Burlington Resources in Houston, which has recently issued USD1.5 billion in fixed-rate debt, is being bombarded by calls from bulge-bracket investment firms pitching interest-rate swaps following its purchase of Canadian Hunter Exploration earlier this month. "Numerous banks are pitching us deals. The phone is constantly ringing," said Dan Hawk, v.p. of the treasury.
Hawk added that if Burlington were to enter interest-rate swaps it would be its first foray in the market in more than three years. Previously it was happy with the level of fixed-rate exposure, but the USD1.5 billion bond offering has made it reconsider its position, according to Hawk.
Morgan Stanley, J.P. Morgan, and Merrill Lynch, all of which have already contacted the energy company, are among Burlington's largest relationship banks and would likely be tapped as possible counterparties for any swap deal, Hawk said. The company is likely to execute the swaps with more than one derivatives house. All three firms declined comment.

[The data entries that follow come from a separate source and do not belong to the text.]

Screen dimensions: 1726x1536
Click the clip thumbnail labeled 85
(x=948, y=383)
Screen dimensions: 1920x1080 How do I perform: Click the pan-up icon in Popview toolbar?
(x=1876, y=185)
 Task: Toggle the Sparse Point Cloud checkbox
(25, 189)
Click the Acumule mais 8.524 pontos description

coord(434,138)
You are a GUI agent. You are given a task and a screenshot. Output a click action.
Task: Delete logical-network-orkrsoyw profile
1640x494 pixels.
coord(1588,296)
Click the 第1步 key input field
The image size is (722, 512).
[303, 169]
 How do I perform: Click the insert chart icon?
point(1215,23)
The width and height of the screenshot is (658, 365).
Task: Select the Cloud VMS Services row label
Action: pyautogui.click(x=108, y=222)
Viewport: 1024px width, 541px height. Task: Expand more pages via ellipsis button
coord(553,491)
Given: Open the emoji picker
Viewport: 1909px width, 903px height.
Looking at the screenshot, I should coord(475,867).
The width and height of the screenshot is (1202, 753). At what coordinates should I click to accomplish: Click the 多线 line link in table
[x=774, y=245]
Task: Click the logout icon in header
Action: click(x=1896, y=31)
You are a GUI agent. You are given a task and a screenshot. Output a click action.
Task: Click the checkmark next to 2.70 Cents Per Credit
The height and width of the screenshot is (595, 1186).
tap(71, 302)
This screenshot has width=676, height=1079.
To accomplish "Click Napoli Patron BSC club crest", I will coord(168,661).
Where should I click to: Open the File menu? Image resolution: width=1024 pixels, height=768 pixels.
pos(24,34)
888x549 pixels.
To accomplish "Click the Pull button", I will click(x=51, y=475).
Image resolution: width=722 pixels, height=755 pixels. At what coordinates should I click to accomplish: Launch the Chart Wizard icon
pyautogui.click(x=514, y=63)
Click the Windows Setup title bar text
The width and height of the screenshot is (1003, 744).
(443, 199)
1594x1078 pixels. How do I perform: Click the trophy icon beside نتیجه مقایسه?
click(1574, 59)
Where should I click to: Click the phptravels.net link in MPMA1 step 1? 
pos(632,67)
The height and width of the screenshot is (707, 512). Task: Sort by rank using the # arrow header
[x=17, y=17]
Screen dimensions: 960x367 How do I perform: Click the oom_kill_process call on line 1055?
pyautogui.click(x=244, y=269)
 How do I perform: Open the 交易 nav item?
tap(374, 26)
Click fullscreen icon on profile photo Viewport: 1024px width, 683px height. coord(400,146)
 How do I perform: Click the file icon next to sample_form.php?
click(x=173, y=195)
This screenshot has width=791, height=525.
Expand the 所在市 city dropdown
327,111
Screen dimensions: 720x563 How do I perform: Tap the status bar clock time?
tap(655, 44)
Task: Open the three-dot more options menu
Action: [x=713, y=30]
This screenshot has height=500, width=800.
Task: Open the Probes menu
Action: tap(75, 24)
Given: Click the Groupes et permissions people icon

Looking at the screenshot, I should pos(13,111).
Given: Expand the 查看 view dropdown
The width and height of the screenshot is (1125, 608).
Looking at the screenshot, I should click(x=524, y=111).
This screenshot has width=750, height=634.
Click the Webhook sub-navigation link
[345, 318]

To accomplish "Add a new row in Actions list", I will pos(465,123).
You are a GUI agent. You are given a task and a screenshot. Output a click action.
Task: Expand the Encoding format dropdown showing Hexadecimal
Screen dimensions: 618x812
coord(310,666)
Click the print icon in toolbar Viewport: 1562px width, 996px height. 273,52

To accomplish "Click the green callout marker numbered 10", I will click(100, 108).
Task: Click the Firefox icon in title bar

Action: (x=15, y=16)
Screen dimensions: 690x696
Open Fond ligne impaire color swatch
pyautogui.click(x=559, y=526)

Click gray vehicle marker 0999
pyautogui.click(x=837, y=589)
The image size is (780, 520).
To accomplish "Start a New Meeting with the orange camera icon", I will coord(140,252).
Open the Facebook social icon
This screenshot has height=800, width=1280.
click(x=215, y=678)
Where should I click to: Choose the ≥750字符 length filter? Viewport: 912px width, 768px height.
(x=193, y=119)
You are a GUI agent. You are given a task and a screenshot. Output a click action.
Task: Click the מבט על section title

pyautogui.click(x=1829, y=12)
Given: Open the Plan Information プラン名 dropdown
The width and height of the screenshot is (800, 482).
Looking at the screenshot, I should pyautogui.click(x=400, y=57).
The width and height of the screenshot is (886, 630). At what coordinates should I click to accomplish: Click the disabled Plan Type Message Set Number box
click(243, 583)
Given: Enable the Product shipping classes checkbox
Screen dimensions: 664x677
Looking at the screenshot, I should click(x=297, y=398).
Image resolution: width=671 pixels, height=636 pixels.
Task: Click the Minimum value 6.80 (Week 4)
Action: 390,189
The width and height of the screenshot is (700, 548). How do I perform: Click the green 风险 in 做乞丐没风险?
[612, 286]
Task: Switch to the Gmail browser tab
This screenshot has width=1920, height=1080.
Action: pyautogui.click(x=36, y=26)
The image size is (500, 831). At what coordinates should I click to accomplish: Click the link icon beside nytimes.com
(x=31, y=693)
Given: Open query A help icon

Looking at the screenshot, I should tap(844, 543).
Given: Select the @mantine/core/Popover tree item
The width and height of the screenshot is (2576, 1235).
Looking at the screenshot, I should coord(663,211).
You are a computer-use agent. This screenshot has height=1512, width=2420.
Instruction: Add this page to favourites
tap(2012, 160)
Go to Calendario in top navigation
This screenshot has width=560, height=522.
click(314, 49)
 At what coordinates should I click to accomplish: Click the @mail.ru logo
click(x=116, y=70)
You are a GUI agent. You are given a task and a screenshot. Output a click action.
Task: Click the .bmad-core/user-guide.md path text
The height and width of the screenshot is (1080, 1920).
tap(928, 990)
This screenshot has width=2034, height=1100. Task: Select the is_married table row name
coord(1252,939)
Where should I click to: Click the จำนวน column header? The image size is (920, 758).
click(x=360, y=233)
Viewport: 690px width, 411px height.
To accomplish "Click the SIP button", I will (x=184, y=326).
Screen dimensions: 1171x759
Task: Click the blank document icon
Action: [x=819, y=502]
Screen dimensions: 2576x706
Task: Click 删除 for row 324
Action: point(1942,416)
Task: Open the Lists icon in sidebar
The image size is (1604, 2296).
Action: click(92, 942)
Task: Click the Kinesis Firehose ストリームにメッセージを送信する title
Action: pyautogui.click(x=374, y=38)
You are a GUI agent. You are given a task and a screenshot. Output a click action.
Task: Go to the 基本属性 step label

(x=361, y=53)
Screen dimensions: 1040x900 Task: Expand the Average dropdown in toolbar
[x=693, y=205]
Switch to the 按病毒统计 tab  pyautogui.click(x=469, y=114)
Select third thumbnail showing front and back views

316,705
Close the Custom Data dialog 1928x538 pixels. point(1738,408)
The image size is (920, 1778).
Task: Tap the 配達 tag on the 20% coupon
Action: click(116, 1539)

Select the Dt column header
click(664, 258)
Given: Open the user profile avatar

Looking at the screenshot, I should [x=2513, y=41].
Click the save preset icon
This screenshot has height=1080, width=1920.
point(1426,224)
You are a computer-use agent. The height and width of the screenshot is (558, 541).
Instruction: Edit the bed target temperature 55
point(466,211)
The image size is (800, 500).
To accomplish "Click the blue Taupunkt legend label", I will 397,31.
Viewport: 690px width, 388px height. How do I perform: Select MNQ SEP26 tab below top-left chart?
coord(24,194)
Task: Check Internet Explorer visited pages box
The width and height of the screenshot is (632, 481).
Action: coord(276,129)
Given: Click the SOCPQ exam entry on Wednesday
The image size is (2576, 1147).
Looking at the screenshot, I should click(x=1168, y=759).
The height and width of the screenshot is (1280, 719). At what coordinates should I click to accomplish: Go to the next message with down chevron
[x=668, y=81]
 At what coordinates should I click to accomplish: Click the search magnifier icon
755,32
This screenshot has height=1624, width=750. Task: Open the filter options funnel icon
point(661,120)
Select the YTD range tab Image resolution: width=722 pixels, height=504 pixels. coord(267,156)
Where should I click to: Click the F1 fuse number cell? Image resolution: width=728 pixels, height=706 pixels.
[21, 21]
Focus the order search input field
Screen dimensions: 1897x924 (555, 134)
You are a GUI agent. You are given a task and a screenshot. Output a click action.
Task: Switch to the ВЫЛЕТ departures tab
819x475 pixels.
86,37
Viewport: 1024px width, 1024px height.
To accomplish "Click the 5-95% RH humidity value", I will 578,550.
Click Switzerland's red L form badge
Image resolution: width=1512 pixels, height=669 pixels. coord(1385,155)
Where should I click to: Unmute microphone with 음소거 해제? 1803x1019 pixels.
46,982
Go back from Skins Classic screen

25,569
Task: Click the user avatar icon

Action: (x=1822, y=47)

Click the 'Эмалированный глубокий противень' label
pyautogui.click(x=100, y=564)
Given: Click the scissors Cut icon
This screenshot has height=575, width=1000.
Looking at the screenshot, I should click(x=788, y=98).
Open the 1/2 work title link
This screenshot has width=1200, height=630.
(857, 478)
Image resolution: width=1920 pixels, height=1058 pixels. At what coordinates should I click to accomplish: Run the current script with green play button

Hawk added that Burlington is considering pulling the trigger on several interest-rate swaps next year as a way to reduce its interest-rate exposure. "We have a substantial amount of fixed-rate debt. We're going to take a look at a possible swap and see if makes sense," Hawk said. The likely plan would be for Burlington Resources to enter interest-rate swaps in which the company pays a floating rate and receives the fixed rate of the bond offering. Its November offerings were in three tranches. The five-year notes pay 5.6%, the 10-year notes pay 6.4% and the 30-year notes pay 7.25%.